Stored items
>>>

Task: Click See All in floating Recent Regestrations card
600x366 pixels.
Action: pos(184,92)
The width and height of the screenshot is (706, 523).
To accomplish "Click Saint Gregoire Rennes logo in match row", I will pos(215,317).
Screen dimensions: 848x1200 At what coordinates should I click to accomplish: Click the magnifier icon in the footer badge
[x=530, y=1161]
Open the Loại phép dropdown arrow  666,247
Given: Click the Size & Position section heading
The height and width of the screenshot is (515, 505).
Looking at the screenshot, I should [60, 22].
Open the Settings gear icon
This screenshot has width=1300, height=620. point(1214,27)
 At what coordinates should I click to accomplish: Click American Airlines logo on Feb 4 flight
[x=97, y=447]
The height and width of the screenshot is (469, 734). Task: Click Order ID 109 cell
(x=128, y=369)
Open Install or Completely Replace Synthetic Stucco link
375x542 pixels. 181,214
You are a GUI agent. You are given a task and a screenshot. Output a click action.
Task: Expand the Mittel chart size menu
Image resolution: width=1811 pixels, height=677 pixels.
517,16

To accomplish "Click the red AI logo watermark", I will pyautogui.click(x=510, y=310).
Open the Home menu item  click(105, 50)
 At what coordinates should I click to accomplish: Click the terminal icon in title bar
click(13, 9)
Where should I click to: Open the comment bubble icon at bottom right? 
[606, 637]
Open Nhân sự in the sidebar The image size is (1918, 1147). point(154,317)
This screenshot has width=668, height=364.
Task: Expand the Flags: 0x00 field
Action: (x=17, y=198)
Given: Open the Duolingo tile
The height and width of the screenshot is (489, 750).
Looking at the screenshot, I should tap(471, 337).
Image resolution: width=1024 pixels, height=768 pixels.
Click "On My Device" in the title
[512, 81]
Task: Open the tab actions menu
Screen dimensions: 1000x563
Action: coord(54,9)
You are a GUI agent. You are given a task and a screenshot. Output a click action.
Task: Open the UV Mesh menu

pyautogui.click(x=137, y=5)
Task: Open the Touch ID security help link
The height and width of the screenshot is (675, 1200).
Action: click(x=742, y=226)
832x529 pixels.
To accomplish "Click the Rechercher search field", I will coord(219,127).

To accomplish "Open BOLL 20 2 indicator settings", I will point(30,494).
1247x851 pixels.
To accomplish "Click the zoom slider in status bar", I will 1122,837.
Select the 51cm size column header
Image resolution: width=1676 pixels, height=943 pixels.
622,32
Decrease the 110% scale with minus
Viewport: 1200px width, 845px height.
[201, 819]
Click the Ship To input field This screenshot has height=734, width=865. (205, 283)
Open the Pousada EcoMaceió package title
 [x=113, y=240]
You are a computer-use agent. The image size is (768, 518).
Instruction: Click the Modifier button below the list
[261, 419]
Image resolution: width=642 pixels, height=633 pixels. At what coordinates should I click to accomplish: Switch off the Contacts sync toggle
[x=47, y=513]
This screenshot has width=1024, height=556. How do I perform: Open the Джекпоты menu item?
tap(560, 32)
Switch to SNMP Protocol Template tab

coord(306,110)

<<<

§ Exercise details
Write down the entries above again. Copy them word for word.

§ Result for this task
Task: Click See All in floating Recent Regestrations card
600x366 pixels.
Action: pos(184,92)
The width and height of the screenshot is (706, 523).
To accomplish "Click Saint Gregoire Rennes logo in match row", I will pos(215,317).
Screen dimensions: 848x1200 At what coordinates should I click to accomplish: Click the magnifier icon in the footer badge
[x=530, y=1161]
Open the Loại phép dropdown arrow  666,247
Given: Click the Size & Position section heading
The height and width of the screenshot is (515, 505).
Looking at the screenshot, I should [60, 22].
Open the Settings gear icon
This screenshot has width=1300, height=620. point(1214,27)
 At what coordinates should I click to accomplish: Click American Airlines logo on Feb 4 flight
[x=97, y=447]
The height and width of the screenshot is (469, 734). Task: Click Order ID 109 cell
(x=128, y=369)
Open Install or Completely Replace Synthetic Stucco link
375x542 pixels. 181,214
You are a GUI agent. You are given a task and a screenshot. Output a click action.
Task: Expand the Mittel chart size menu
Image resolution: width=1811 pixels, height=677 pixels.
517,16

To accomplish "Click the red AI logo watermark", I will pyautogui.click(x=510, y=310).
Open the Home menu item  click(105, 50)
 At what coordinates should I click to accomplish: Click the terminal icon in title bar
click(13, 9)
Where should I click to: Open the comment bubble icon at bottom right? 
[606, 637]
Open Nhân sự in the sidebar The image size is (1918, 1147). point(154,317)
This screenshot has width=668, height=364.
Task: Expand the Flags: 0x00 field
Action: (x=17, y=198)
Given: Open the Duolingo tile
The height and width of the screenshot is (489, 750).
Looking at the screenshot, I should tap(471, 337).
Image resolution: width=1024 pixels, height=768 pixels.
Click "On My Device" in the title
[512, 81]
Task: Open the tab actions menu
Screen dimensions: 1000x563
Action: coord(54,9)
You are a GUI agent. You are given a task and a screenshot. Output a click action.
Task: Open the UV Mesh menu

pyautogui.click(x=137, y=5)
Task: Open the Touch ID security help link
The height and width of the screenshot is (675, 1200).
Action: click(x=742, y=226)
832x529 pixels.
To accomplish "Click the Rechercher search field", I will coord(219,127).

To accomplish "Open BOLL 20 2 indicator settings", I will point(30,494).
1247x851 pixels.
To accomplish "Click the zoom slider in status bar", I will 1122,837.
Select the 51cm size column header
Image resolution: width=1676 pixels, height=943 pixels.
622,32
Decrease the 110% scale with minus
Viewport: 1200px width, 845px height.
[201, 819]
Click the Ship To input field This screenshot has height=734, width=865. (205, 283)
Open the Pousada EcoMaceió package title
 [x=113, y=240]
You are a computer-use agent. The image size is (768, 518).
Instruction: Click the Modifier button below the list
[261, 419]
Image resolution: width=642 pixels, height=633 pixels. At what coordinates should I click to accomplish: Switch off the Contacts sync toggle
[x=47, y=513]
This screenshot has width=1024, height=556. How do I perform: Open the Джекпоты menu item?
tap(560, 32)
Switch to SNMP Protocol Template tab

coord(306,110)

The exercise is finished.